>> Start
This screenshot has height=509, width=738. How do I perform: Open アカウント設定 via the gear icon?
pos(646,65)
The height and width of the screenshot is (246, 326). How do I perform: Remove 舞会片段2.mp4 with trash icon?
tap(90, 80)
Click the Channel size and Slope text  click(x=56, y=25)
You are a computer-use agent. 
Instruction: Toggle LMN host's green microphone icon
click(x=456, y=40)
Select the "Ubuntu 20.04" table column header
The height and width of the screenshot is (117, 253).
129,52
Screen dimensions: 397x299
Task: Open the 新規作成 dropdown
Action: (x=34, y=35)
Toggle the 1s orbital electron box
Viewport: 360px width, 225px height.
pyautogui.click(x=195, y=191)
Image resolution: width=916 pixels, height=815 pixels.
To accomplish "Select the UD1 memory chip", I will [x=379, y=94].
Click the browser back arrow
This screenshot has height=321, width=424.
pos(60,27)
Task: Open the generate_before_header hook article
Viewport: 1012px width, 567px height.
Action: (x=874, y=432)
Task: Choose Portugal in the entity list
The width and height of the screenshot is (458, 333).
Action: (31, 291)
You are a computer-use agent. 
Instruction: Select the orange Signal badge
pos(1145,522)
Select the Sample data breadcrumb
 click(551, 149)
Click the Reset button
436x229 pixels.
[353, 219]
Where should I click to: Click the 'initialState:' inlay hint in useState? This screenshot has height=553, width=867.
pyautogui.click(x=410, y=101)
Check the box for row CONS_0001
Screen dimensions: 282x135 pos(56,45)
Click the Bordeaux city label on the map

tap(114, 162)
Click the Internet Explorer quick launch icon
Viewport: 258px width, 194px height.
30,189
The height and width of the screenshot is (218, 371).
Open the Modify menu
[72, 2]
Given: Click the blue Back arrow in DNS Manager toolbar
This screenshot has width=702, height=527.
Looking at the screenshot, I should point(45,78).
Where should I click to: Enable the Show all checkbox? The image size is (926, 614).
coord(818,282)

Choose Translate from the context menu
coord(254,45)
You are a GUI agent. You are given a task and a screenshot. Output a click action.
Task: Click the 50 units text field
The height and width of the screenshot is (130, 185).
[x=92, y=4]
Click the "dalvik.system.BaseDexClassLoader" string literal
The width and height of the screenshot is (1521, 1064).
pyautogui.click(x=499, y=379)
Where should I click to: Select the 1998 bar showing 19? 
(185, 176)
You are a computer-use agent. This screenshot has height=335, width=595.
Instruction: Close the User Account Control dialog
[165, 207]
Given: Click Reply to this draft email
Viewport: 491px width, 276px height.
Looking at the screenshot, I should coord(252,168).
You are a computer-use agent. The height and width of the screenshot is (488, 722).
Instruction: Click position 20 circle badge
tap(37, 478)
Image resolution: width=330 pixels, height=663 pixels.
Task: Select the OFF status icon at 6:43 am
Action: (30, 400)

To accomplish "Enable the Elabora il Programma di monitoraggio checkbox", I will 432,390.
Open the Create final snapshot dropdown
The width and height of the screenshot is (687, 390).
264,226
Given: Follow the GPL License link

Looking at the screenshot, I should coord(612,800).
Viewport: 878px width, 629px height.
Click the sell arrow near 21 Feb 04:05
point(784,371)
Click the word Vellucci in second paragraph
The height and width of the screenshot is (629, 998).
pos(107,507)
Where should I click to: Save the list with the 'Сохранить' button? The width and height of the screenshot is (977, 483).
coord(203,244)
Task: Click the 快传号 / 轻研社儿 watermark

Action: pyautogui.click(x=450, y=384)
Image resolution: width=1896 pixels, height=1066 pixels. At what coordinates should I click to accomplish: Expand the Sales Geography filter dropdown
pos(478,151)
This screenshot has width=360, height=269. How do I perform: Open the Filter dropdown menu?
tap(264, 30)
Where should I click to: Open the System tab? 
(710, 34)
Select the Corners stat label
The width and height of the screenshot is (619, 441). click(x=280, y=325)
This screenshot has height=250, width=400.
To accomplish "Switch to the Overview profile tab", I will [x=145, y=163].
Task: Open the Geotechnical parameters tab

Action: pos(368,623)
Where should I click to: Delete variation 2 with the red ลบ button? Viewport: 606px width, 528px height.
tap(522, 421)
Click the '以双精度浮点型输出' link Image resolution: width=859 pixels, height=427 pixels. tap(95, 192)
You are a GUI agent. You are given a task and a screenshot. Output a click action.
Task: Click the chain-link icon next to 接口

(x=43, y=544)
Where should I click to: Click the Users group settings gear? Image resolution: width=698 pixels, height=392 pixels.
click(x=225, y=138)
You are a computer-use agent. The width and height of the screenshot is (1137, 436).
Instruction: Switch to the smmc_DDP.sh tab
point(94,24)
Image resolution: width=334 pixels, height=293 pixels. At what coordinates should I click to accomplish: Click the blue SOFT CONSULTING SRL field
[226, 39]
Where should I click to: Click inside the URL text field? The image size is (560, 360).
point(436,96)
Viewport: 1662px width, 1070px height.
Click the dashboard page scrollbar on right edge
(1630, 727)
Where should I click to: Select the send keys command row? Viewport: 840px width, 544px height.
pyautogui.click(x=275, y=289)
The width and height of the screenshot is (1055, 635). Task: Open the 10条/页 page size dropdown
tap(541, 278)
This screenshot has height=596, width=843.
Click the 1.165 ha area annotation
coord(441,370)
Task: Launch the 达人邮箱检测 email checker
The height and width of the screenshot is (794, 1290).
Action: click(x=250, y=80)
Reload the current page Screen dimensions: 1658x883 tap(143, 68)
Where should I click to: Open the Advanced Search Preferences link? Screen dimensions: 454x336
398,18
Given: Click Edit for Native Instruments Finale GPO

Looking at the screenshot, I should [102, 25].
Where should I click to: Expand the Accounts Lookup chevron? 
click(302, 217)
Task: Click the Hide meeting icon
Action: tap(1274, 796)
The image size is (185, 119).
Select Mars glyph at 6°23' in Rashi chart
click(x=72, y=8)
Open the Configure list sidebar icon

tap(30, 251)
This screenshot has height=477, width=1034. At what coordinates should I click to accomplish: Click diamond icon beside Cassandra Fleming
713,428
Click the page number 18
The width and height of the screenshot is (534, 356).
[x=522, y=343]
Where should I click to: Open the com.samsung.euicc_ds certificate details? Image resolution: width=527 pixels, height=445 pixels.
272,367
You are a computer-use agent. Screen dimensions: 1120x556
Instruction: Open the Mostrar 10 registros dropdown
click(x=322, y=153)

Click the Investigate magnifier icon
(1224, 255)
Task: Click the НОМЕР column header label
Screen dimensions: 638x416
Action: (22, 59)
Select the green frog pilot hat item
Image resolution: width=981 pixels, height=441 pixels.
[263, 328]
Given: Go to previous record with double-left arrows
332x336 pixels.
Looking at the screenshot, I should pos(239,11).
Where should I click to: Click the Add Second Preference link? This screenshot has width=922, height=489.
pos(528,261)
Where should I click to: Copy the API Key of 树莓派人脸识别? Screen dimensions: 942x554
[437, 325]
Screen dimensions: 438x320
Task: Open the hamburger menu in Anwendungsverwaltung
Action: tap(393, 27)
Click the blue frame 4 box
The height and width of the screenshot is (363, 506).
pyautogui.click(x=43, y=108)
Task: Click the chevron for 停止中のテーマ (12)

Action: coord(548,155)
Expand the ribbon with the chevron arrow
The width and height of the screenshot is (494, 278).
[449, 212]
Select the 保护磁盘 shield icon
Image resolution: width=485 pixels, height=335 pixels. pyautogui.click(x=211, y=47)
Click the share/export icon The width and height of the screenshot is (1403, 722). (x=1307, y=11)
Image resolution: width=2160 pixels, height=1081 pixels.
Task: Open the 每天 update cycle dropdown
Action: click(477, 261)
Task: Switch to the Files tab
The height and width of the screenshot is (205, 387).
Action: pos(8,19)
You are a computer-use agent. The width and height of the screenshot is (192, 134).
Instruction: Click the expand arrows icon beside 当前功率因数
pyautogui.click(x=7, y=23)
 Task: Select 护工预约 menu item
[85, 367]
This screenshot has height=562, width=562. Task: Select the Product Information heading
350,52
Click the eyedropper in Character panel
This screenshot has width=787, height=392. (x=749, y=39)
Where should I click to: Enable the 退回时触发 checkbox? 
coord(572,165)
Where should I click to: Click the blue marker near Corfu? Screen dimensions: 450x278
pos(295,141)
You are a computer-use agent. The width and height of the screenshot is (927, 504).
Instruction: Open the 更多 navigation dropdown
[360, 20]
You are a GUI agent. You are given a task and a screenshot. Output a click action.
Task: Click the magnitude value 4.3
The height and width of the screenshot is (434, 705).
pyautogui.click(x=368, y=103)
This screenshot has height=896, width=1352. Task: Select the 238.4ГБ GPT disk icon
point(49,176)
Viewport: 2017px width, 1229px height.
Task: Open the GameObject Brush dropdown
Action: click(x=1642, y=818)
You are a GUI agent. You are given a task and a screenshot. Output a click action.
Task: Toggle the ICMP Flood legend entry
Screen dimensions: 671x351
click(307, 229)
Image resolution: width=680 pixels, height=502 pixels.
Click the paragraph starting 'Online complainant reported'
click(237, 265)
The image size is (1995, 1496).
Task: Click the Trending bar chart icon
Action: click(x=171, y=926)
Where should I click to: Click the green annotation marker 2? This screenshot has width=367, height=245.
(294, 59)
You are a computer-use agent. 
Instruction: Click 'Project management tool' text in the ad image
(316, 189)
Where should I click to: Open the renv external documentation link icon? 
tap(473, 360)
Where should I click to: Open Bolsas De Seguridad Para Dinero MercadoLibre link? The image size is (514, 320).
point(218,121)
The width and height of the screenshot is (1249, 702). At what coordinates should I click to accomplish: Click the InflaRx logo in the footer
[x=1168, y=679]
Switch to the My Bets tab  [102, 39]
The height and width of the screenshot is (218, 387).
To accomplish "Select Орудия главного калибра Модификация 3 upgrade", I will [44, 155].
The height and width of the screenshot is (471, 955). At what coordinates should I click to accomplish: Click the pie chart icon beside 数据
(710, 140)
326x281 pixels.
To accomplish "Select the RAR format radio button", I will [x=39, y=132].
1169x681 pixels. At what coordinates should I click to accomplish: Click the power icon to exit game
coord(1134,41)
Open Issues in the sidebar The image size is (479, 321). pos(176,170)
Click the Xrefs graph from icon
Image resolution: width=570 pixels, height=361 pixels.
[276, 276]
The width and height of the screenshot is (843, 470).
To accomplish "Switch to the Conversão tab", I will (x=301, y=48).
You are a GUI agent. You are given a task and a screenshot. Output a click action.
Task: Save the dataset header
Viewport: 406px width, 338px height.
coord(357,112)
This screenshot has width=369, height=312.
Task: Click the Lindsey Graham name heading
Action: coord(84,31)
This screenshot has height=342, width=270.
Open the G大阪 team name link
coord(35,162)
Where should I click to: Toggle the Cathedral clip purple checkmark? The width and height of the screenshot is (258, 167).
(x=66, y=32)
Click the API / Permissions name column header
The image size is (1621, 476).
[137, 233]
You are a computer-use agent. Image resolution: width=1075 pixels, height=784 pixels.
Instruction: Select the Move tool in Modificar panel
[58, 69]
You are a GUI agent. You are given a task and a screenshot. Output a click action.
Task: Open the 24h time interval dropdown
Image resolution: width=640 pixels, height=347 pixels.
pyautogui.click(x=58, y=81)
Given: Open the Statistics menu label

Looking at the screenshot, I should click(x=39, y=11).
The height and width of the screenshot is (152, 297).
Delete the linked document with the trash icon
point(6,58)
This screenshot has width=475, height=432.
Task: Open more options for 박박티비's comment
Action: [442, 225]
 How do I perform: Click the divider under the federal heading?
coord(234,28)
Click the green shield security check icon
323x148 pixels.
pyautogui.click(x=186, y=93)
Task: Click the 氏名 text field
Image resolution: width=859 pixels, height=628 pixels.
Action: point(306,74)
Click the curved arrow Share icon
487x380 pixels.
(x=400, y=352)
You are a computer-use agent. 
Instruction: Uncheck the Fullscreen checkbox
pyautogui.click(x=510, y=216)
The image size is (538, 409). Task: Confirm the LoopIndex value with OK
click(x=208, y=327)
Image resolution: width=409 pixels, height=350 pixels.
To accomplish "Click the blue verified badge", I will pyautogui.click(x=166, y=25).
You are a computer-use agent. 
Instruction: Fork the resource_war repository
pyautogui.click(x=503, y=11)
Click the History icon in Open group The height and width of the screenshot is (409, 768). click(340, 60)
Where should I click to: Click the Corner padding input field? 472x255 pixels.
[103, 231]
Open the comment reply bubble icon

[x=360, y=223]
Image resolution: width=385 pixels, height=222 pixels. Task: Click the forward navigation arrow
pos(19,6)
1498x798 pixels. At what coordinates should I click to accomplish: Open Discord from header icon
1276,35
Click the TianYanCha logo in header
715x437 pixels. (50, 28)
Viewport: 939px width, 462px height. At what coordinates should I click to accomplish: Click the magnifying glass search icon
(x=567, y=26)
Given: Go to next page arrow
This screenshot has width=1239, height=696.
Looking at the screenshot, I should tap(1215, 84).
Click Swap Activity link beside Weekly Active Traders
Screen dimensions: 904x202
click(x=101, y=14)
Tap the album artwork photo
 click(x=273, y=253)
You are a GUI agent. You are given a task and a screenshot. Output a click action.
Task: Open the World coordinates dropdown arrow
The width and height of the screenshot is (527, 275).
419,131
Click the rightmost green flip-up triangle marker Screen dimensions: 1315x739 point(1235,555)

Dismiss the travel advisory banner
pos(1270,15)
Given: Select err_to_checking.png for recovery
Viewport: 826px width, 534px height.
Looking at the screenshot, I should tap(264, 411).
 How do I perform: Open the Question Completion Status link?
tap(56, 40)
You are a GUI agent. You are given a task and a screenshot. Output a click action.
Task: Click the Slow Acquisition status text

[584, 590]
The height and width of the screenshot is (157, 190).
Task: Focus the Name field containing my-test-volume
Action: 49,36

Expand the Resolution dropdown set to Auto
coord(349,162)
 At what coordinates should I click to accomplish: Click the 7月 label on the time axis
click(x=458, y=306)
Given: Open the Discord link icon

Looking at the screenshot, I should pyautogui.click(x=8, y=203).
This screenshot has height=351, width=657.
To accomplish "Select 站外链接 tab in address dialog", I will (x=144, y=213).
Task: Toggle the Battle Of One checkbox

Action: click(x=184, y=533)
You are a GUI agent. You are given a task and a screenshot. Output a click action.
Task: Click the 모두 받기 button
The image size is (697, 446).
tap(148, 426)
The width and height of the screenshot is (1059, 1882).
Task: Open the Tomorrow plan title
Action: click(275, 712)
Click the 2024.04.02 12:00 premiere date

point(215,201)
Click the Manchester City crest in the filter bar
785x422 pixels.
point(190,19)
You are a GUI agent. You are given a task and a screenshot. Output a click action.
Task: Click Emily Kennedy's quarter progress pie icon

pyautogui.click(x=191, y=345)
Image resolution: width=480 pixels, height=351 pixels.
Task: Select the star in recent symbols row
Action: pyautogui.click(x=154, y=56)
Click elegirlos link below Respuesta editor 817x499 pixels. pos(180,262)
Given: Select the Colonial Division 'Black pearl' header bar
>> End
THE EXERCISE ::
Copy the lines of data above verbatim, starting with the line that contains "Tap the album artwork photo" and going on through the line that contains "Action: click(x=184, y=533)".

THE ANSWER ::
Tap the album artwork photo
 click(x=273, y=253)
You are a GUI agent. You are given a task and a screenshot. Output a click action.
Task: Open the World coordinates dropdown arrow
The width and height of the screenshot is (527, 275).
419,131
Click the rightmost green flip-up triangle marker Screen dimensions: 1315x739 point(1235,555)

Dismiss the travel advisory banner
pos(1270,15)
Given: Select err_to_checking.png for recovery
Viewport: 826px width, 534px height.
Looking at the screenshot, I should tap(264, 411).
 How do I perform: Open the Question Completion Status link?
tap(56, 40)
You are a GUI agent. You are given a task and a screenshot. Output a click action.
Task: Click the Slow Acquisition status text

[584, 590]
The height and width of the screenshot is (157, 190).
Task: Focus the Name field containing my-test-volume
Action: 49,36

Expand the Resolution dropdown set to Auto
coord(349,162)
 At what coordinates should I click to accomplish: Click the 7月 label on the time axis
click(x=458, y=306)
Given: Open the Discord link icon

Looking at the screenshot, I should pyautogui.click(x=8, y=203).
This screenshot has height=351, width=657.
To accomplish "Select 站外链接 tab in address dialog", I will (x=144, y=213).
Task: Toggle the Battle Of One checkbox

Action: click(x=184, y=533)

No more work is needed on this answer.